Regelin incorrectly states that allocating the 1 percent sales tax extension leaves no money for other projects. In fact, of the 5 percent sales tax we currently pay, there is a second 1 percent component that also pays for capital projects. That component, up for renewal in 2012, is not currently allocated.
Regelin's group has called our cost estimate "dishonest," They cite a figure of $135 million from a letter from Mayor Bruce Botelho, in which he assumes that we'd borrow the entire amount of the project up front using 25-year bonds. We think that assumption was incorrect and misleading, greatly overstating financing costs. Until we see how drawn out the permitting phase is, we don't know how much, if any, borrowing will be necessary. The 10-year sales tax is estimated to bring in $94 million dollars, so if there are additional costs to borrow money, they are already funded.
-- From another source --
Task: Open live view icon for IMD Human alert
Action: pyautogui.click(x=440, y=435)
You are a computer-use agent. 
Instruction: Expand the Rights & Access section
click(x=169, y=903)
Our cost estimate was professionally prepared by an experienced local engineer, it was reviewed and validated by the City and Borough of Juneau Engineering Department, and it is consistent with Alaska Department of Transportation estimates. Does Regelin think that all of these people part of our dishonest conspiracy?
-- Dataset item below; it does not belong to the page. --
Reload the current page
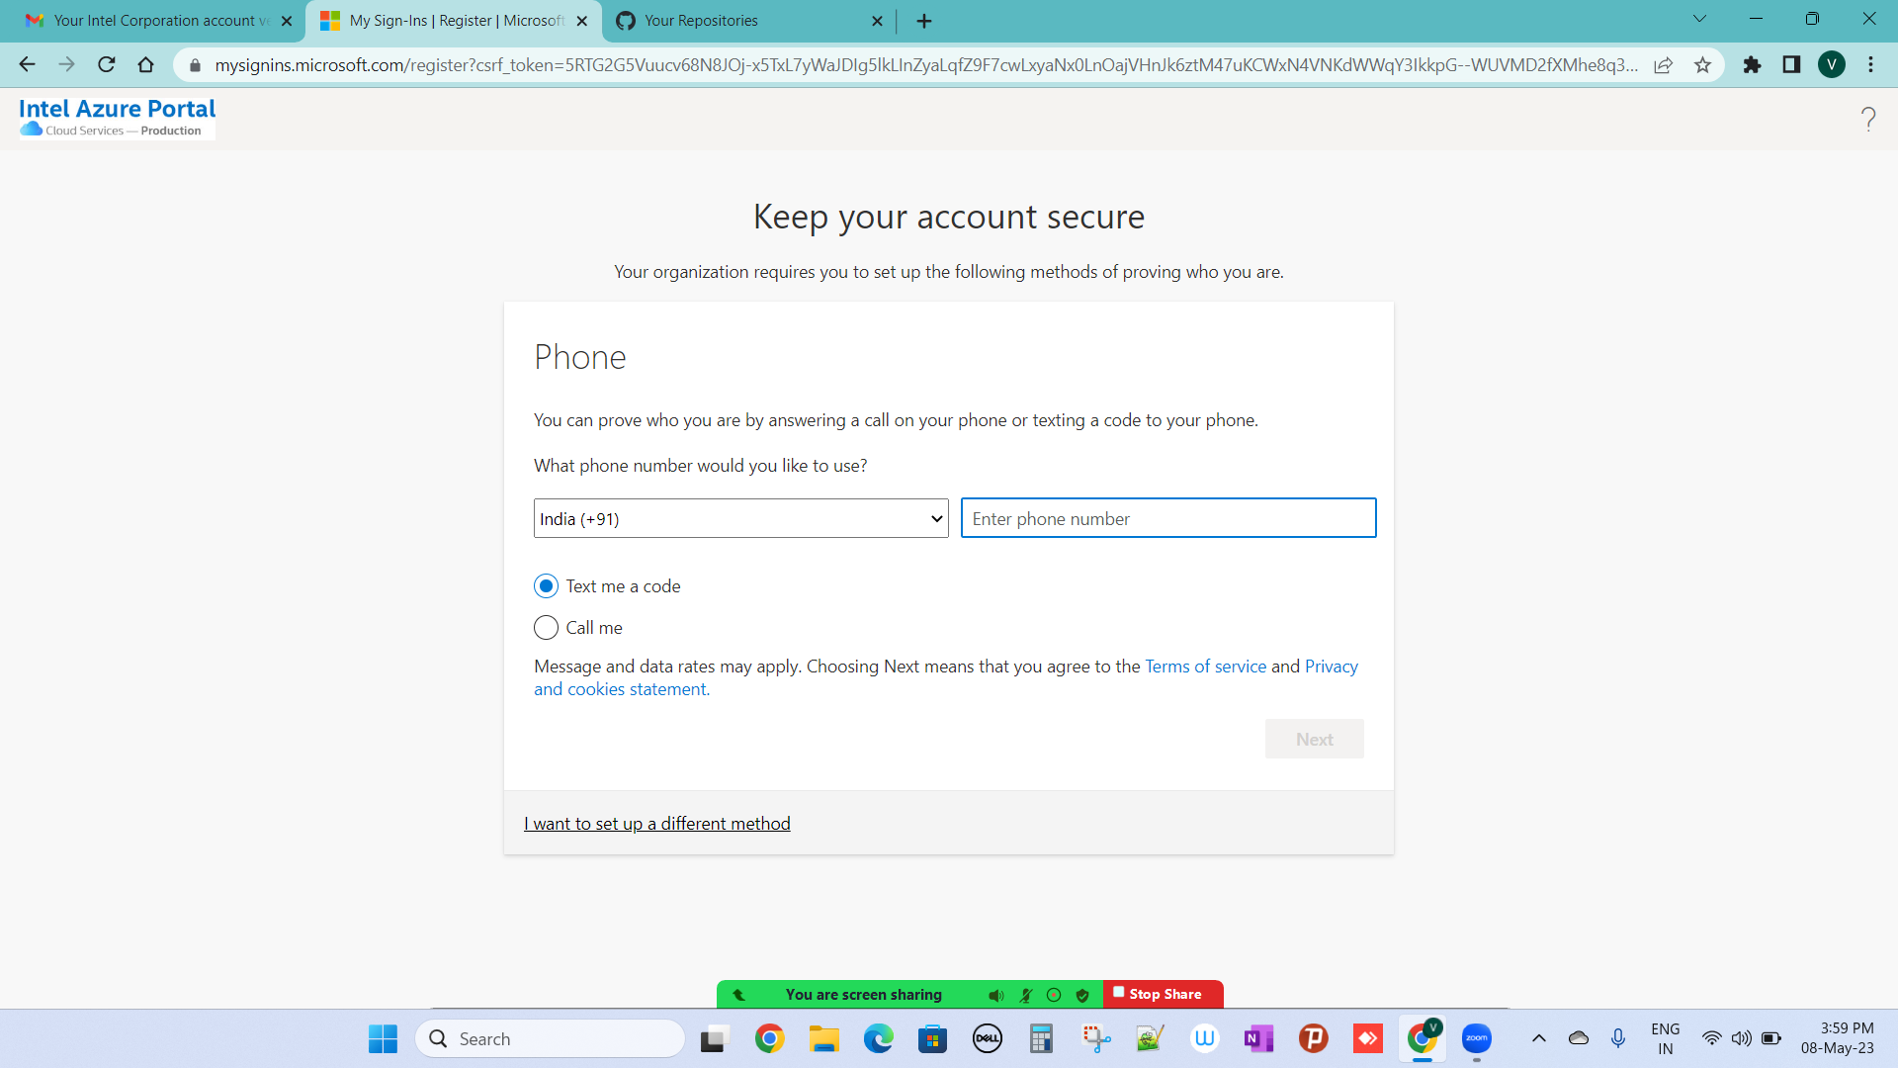Screen dimensions: 1898x1068 point(107,65)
Regelin's group also claims that federal dollars are available for this project. Wrong again. I've served on a project task force for many years. My meetings with dozens of city, state and federal officials, elected and otherwise, offered no real hope of outside funding. Even when Alaska had power and seniority in Washington, D.C. during the Stevens, Young and Murkowski days, this project didn't get funded. Stimulus money gushed out of Washington, but there was no funding for this project. DOT dropped it from their list of projects four years ago, and when it was on the list, it ranked near the bottom of their priorities. The approach of holding out our hands and waiting for someone else to pay for this has a proven, 35-year track record of failure. Given current political and economic conditions, now we should expect outside funding to miraculously appear?
This project must go through a rigorous review process, which I believe will scientifically conclude the doomsday predictions of the Always Say No crowd will once again be proven to be overblown. In fact, DOT concluded that Sunny Point is one of the options that best avoids the highest-valued areas of the wetlands. It avoids bird hotspots, areas of greater tidal flow, and is in the area of the wetlands that will be first to be converted to meadows and spruce trees by glacial rebound. Regelin asserts that the project could not be permitted. Tell that to all the contractors working on the airport project today. Regelin's group's public statements that the Safe, Affordable, Future, Efficient committee is trying to avoid the permitting process are absolutely false.
Regelin's statements opposing this very needed project lack integrity and facts. I'd hoped to have a civil and rational debate on this important issue, but the only opposition group has chosen the low road. Don't be fooled, Juneau. Facts do not cease to exist just because one chooses to ignore them.
Vote yes on 2 on Oct. 5. Learn more at www.northdouglascrossing.com
Shattuck is a fourth-generation Juneau resident, a member of the mayor's West Douglas Development Work Group task force, and Chair of the S.A.F.E. Committee.